*WHAT THIS TASK INVOLVES:* Only the lines that hold "Choose" should be in the answer, each copied from the data below.
↓
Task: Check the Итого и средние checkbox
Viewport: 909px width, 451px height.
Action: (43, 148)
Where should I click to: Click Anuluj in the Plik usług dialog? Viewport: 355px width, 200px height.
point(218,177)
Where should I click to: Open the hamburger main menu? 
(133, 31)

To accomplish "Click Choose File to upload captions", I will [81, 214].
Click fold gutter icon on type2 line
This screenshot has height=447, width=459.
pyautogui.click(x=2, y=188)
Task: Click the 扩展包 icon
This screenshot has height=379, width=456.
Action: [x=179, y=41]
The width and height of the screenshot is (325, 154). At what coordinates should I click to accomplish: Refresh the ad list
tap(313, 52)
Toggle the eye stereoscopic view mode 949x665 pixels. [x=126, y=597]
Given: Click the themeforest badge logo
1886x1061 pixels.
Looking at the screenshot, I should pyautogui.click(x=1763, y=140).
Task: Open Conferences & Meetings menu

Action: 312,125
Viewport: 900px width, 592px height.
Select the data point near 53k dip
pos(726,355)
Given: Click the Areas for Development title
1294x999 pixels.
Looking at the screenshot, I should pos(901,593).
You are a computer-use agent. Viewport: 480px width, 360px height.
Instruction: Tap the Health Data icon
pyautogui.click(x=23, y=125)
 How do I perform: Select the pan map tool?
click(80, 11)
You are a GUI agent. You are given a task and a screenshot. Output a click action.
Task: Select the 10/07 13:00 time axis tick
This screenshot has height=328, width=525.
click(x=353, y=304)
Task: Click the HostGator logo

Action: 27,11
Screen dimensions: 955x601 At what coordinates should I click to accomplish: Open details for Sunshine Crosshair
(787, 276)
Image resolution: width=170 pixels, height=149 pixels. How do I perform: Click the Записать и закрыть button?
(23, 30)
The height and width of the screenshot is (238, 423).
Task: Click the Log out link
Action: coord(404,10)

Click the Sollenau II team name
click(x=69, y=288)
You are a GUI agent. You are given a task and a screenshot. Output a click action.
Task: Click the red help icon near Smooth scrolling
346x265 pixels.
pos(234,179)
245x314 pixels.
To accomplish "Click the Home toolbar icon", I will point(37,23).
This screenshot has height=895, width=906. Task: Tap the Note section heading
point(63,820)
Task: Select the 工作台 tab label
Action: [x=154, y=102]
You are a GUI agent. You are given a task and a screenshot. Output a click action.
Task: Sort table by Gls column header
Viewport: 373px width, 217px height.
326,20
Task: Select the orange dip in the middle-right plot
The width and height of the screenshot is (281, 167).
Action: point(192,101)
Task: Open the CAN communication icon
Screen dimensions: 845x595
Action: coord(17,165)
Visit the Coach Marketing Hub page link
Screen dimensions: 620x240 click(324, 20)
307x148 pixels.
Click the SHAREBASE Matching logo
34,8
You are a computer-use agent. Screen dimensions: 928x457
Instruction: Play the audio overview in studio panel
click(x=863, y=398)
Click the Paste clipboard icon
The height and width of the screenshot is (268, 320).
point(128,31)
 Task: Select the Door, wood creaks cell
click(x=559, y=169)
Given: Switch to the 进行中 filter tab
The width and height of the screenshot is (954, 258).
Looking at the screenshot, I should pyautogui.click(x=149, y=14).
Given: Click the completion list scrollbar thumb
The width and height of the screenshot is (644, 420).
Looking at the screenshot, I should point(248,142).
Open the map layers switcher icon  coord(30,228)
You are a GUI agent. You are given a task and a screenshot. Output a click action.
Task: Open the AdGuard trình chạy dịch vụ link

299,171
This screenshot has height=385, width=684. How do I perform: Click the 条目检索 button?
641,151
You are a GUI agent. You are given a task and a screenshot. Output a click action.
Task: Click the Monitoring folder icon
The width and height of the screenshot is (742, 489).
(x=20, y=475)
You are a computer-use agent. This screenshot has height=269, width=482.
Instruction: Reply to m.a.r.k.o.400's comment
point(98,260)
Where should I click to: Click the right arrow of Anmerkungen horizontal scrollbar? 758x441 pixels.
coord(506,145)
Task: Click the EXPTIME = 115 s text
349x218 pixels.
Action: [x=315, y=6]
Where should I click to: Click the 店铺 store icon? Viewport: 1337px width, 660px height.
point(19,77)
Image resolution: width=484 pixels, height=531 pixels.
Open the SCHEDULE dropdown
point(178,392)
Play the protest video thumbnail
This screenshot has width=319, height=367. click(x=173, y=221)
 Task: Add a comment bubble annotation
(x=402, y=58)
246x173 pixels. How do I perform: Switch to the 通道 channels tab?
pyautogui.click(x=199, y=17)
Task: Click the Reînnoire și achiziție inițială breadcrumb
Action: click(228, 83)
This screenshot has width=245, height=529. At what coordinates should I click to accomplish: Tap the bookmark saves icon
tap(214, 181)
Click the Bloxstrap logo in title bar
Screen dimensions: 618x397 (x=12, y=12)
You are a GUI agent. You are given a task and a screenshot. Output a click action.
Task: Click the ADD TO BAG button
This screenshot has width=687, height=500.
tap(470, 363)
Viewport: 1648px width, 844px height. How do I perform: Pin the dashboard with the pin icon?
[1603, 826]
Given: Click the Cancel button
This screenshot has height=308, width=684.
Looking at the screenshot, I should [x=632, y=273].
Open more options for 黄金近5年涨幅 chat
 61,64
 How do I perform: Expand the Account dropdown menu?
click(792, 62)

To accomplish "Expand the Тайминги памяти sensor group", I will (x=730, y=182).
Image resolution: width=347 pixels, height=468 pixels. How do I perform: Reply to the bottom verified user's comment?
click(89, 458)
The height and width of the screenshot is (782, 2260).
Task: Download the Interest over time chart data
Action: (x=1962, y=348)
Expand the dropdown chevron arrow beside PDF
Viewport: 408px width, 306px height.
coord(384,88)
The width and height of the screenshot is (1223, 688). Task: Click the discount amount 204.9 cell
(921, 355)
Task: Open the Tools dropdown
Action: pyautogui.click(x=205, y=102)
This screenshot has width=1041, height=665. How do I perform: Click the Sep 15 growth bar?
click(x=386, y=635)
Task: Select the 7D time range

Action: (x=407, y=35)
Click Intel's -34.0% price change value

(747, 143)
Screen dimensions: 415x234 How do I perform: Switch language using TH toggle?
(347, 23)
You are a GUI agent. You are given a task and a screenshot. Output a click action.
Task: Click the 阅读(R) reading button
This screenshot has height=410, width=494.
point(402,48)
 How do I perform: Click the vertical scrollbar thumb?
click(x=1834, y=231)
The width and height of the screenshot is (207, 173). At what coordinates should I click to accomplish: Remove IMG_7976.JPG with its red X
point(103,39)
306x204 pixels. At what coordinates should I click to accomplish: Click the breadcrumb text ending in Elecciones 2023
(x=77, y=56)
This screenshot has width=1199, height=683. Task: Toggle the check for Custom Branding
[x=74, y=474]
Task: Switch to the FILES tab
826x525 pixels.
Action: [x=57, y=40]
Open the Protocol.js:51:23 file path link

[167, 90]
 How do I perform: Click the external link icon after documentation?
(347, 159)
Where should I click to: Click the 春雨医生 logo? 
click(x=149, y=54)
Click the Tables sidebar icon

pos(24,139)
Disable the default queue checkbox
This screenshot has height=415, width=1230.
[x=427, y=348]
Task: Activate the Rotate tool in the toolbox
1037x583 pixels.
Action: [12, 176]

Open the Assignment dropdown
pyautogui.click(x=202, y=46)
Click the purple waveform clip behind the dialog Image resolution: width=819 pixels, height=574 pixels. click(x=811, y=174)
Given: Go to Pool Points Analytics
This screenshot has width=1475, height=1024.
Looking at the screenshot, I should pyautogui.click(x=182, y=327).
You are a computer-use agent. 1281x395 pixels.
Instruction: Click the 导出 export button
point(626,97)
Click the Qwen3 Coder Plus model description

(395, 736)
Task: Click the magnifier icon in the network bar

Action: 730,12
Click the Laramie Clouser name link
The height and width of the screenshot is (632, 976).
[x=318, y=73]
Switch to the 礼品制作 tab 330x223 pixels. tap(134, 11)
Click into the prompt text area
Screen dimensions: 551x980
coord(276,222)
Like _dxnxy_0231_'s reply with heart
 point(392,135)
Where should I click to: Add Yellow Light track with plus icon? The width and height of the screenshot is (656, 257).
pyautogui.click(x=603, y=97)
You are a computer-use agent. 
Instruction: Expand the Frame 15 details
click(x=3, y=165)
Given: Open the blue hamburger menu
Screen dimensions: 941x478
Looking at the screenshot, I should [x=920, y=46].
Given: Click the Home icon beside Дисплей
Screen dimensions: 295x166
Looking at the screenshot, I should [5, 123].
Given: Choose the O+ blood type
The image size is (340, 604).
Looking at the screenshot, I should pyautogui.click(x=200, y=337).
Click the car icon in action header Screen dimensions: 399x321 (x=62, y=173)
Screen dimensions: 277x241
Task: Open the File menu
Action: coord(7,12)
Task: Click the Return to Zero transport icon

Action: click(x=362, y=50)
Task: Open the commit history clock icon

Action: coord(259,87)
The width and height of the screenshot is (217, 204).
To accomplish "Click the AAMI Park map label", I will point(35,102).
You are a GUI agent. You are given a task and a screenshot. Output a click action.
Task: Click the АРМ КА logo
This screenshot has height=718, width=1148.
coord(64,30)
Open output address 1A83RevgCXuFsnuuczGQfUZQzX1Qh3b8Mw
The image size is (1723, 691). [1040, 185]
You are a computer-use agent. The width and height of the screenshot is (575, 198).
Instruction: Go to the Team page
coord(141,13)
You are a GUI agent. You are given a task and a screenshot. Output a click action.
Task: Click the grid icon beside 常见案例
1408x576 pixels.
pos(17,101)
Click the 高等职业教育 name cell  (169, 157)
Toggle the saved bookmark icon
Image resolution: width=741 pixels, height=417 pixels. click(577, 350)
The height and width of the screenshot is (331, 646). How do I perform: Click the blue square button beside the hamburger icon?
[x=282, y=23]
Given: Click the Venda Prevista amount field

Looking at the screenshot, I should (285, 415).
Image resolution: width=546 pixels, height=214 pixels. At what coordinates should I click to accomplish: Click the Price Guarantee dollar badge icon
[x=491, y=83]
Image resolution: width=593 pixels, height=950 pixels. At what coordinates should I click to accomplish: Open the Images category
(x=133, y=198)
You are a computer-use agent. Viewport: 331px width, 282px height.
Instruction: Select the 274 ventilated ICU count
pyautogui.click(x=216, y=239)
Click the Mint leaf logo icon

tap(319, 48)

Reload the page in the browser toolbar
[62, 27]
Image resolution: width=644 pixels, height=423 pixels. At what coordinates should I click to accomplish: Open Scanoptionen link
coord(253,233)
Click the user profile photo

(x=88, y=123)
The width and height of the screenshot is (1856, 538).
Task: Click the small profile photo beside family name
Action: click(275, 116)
↑
*EXPECTED ANSWER:*
To accomplish "Click Choose File to upload captions", I will [81, 214].
Given: Choose the O+ blood type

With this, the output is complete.